What the task asks ▸
For this exercise, output the entries below exactly from the line that holds "Click the horizontal" to the line that holds "the directory browse", both ends included. No pictures belong in the copy.

Entries supplied ▸
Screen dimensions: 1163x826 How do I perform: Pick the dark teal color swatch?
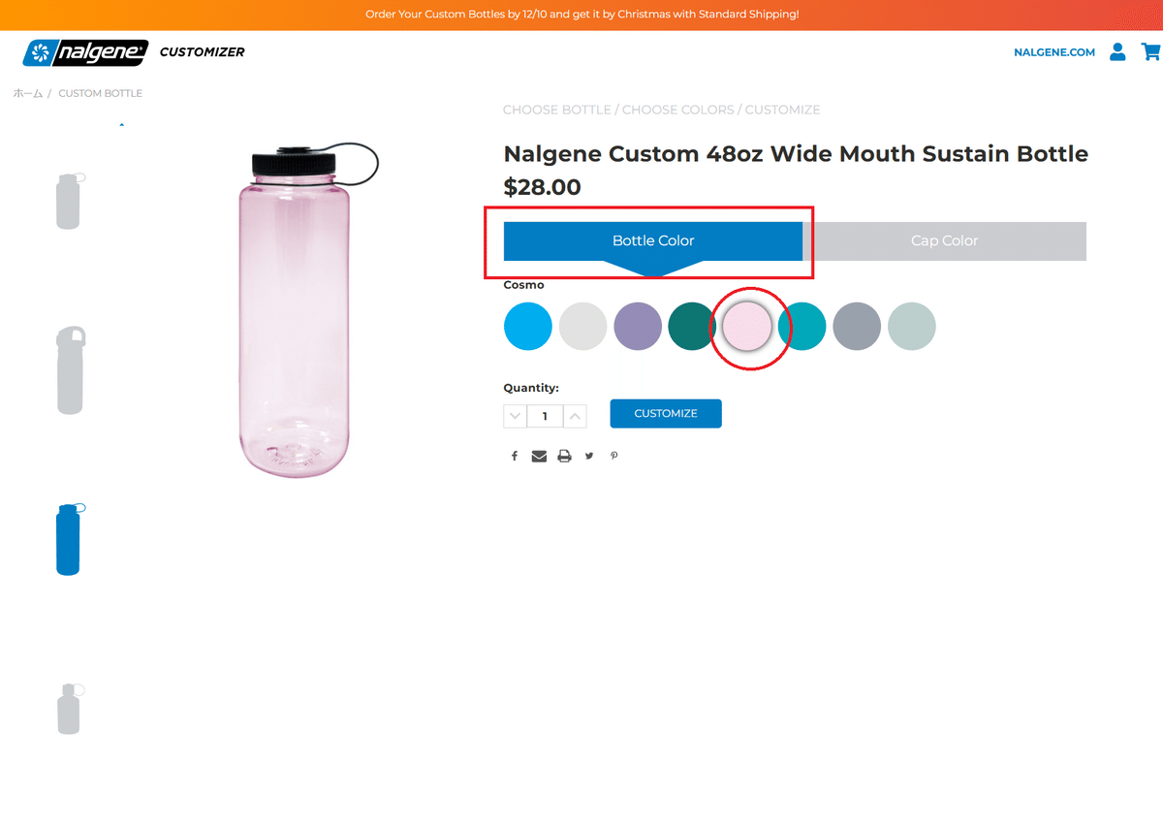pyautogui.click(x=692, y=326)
--
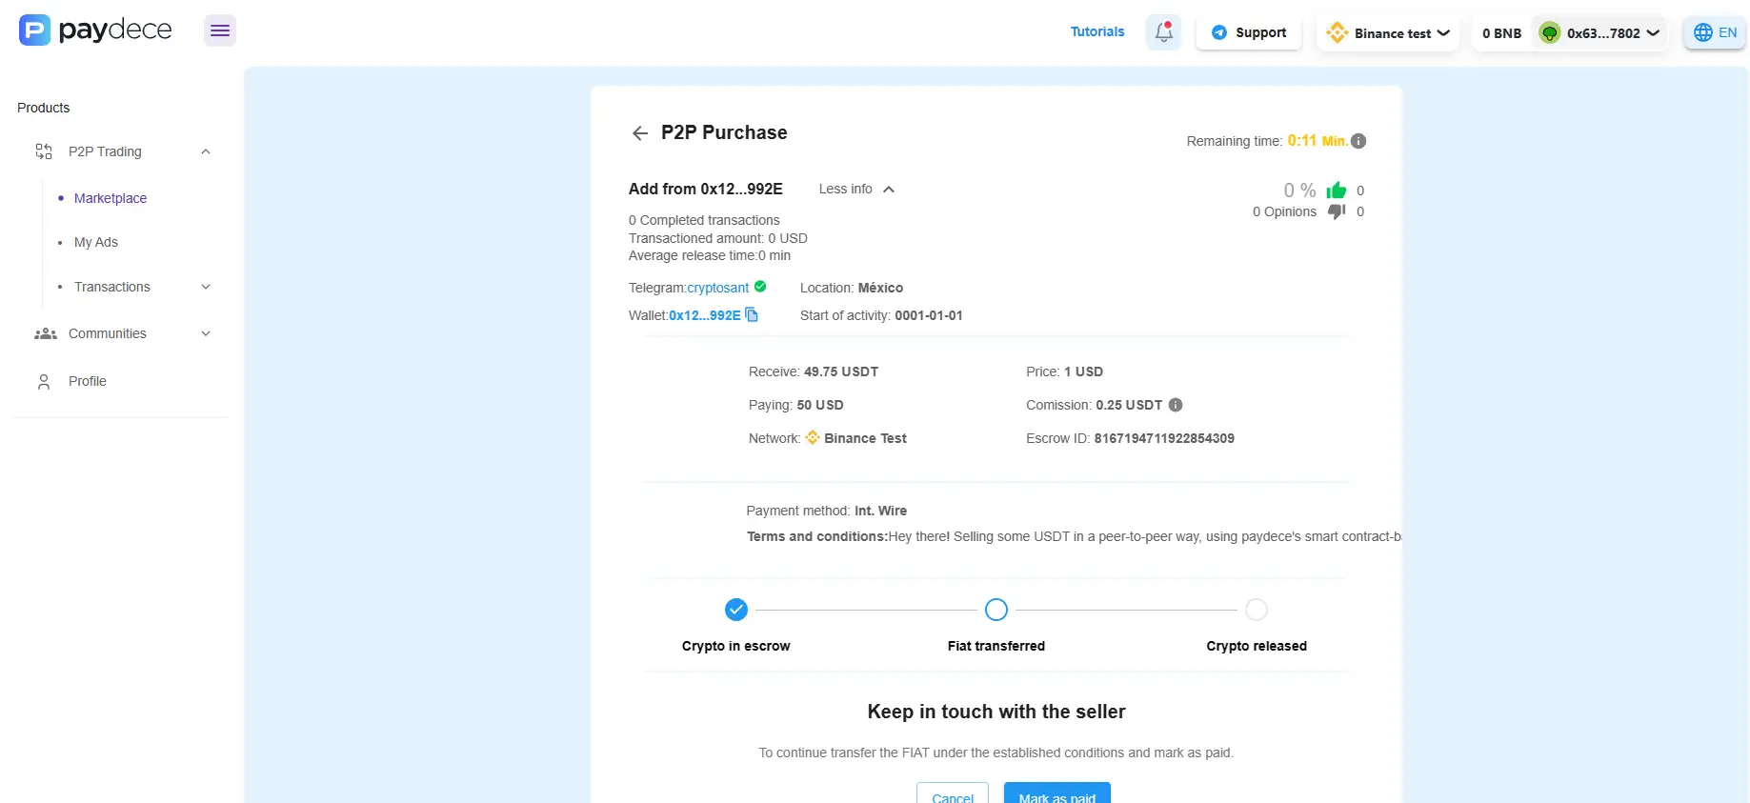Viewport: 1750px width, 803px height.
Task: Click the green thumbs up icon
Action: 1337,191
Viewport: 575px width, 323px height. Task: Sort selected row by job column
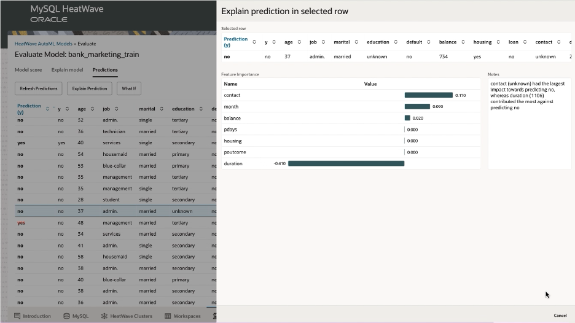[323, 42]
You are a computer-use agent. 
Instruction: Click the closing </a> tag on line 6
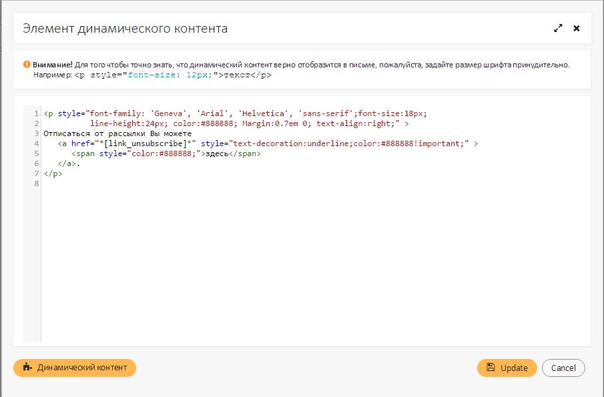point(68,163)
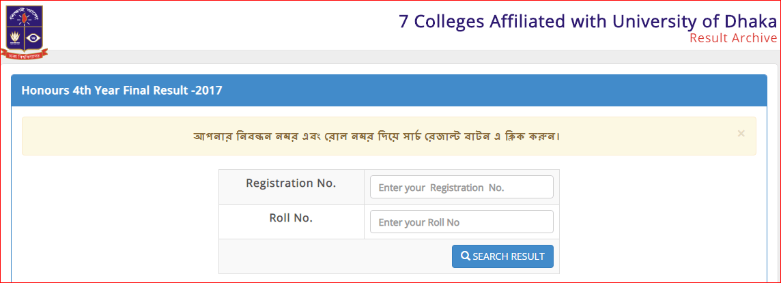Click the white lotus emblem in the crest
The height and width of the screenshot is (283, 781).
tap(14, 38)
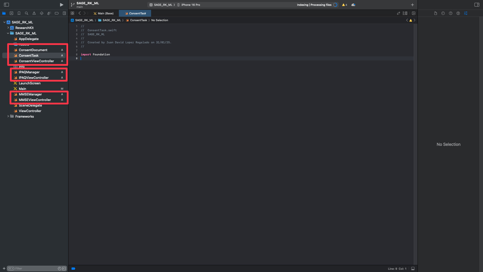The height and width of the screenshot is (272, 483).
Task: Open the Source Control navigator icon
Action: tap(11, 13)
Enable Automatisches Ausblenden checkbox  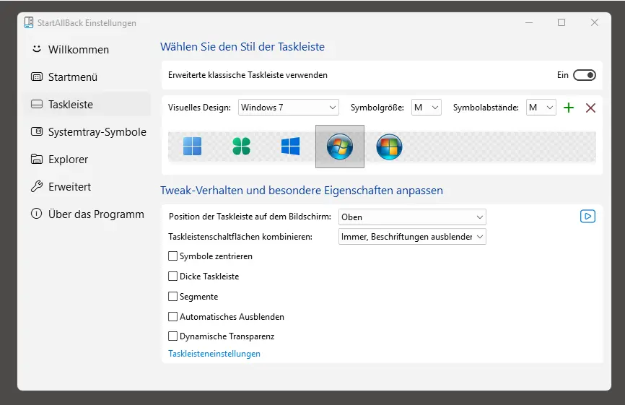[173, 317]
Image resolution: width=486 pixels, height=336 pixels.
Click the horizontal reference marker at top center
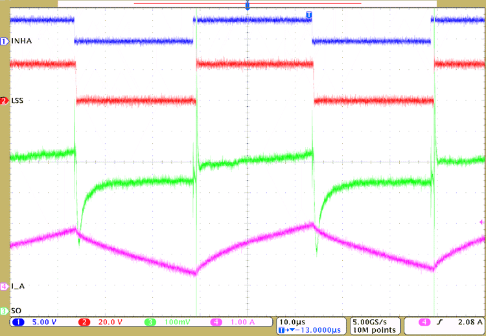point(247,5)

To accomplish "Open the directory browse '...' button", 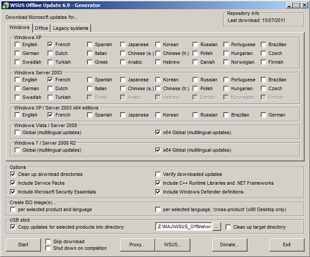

Your solution ▸
Click the horizontal reference marker at top center
point(247,5)

To accomplish "Open the directory browse '...' button", 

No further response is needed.